# Calculate battery life

I would like to know how to calculate battery life when using an LED strip. The LED strip is powered by 8 AA batteries in series. LED Current Draw = 260 mA. LED power consumption: 3.1 W. LED Operating Voltage range: 9-14.8 VDC. Please see attached images for battery datasheet.

This is my calculation, but I'm not sure if it's correct:

Battery Life = (Battery Capacity)/(Load Current) = 2000 mAh /260 mA = 7.7 Hours

This is for one battery, and the lights are powered by 8 batteries, so is the total battery life = (7.7)x(8) = 61.6 hours ?

• Thanks for doing your homework before asking. It is a well written question. – mkeith Nov 19 '17 at 22:06
• You should be more precise. How are the LED strip and the 8 batteries are connected? All batteries in parallel is not possible, 1.5 V is too low for a LED strip. If all 8 batteries are in series, the capacity is 2000 mAh for them, no multiplication with 8. With 8 cells in series, the voltage at start will be 12 V, but at finish of discharge only 8 * 0.8 V = 6.4 V. You should look in the datasheet of the LED strip for the minimum operating voltage. If this voltage is 10 V for example, one cell may be discharged only to 1.25 V and the capacity is smaller than 2000 mAh. – Uwe Nov 19 '17 at 22:08
• @Uwe Thank you for your answer. 8 AA batteries are in series and the minimum operating voltage is 9 VDC. – A.K Nov 19 '17 at 22:18
• If minimum voltage is 9 V DC, the cells may be discharged to 1.125 V. In the discharge diagramm not 10 hours at 250 mA, only about 6 hours. – Uwe Nov 19 '17 at 22:29

I would like to know how to calculate battery life when using LED strip. The LED strip is powered by 8 AA batteries. LED Current Draw = 260 mA.

Right. The batteries will be discharged at 260 mA. This is close enough to the 250 mA of the third bar on the capacity chart so we can assume 2000 mAh capacity.

This is my calculation, but I'm not sure if it's correct. Battery Life = (Battery Capacity)/(Load Current) = 2000 mAh /260 mA = 7.7 hours.

Correct.

This is for one battery, and the lights are powered by 8 batteries, so is the total battery life = (7.7)x(8) = 61.6 hours?

You were doing fine up until this. Here's the way it works:

• One cell gives 2000 mAh at 1.5 V.
• Two cells in parallel gives 4000 mAh at 1.5 V. (But this is not your configuration.)
• Two cells in series gives 2000 mAh at 3 V.
• Eight cells in series gives 2000 mAh at 12 V.

Run time = 2000mAh / 260mA = 7.7 h.

We can cross-check this with the energy capacity which is given by V x mAh.

• Each cell has an energy capacity of 1.5 x 2000m = 3000 mWh.
• Eight cells have a capacity of 8 x 3000 = 24000 mWh = 24 Wh.
• Using your figure of 3.1 W the run time is 24 / 3.1 = 7.7 h.

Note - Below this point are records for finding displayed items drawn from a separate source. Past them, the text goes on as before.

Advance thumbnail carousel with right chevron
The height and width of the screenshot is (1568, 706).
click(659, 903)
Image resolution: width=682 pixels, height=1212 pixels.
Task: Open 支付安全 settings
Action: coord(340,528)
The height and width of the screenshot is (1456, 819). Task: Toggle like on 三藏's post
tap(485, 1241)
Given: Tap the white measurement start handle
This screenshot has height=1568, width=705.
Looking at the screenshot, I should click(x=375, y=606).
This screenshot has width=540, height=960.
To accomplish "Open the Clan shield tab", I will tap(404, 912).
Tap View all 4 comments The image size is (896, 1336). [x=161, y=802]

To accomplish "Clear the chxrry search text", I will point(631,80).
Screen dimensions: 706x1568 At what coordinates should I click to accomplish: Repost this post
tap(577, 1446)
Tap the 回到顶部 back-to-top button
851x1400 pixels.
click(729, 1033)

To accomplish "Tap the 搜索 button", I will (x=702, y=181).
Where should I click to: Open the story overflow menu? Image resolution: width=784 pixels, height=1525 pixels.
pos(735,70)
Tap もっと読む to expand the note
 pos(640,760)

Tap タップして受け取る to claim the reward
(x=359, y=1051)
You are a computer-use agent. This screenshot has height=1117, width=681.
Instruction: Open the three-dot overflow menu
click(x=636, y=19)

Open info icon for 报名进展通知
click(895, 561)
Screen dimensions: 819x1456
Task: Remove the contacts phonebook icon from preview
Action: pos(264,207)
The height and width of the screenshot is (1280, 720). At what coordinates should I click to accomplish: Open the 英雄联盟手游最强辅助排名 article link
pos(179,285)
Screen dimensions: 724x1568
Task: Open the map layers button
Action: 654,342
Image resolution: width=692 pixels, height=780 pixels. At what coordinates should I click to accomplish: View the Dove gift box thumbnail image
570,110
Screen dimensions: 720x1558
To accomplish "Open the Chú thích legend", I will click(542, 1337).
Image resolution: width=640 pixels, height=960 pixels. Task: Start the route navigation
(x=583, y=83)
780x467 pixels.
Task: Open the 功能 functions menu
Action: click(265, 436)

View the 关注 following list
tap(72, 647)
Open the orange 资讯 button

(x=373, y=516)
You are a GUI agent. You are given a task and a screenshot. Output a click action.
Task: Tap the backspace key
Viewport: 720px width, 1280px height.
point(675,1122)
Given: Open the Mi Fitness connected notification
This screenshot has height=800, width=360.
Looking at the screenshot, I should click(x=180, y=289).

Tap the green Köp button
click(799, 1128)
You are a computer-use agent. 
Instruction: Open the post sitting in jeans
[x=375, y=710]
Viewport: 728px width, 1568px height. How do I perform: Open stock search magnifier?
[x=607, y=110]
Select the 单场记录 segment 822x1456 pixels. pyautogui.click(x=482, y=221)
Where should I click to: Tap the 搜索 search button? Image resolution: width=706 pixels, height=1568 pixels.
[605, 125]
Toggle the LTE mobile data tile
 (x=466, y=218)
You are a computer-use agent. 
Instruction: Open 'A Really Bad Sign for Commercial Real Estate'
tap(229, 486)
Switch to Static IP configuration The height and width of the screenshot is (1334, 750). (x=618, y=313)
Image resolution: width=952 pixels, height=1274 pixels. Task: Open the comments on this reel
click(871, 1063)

The result is 7.7 h in both cases.

Calculating battery life is pretty simple, just look at the units. Battery capacity is rated in mAh so 2000mAh can provide 2000mA for 1 hour, or 1mA for 2000 hours, etc.

Battery Life [hours] = Capacity [mAh] / Average Current [mA]


For example

Capacity [mAh] / Average Current [mA] = Battery Life [hours]
2000 mAh   /        260 mA        =     7.7 hours


You can pretty much ignore the Wh rating on the battery. It's like the mAh rating but it accounts for the fact that the battery voltage isn't constant over the battery's life.

As for series and parallel:

         | Capacity | Energy | Voltage   | Max Discharge Current
| mAh      | Wh     | V         | mA
----------------------------------------------------------------


For example, using 2000mAh AA batteries:

           | Capacity | Energy | Voltage   | Max Discharge Current
| mAh      | Wh     | V         | mA
----------------------------------------------------------------
Single     | 2000     | 3000   | 1.5V      | 500
2xSeries   | 2000     | 6000   | 3V        | 500
2xParallel | 4000     | 6000   | 1.5V      | 1000


Note from the datasheet though that the expected capacity changes based on the discharge rate. You get 3000mAh at 25mA but only 1500mAh at 500mA.

For your situation, you would need 6-8 batteries in series to reach 9-12V which would give you 2000mAh or 7.7 hours.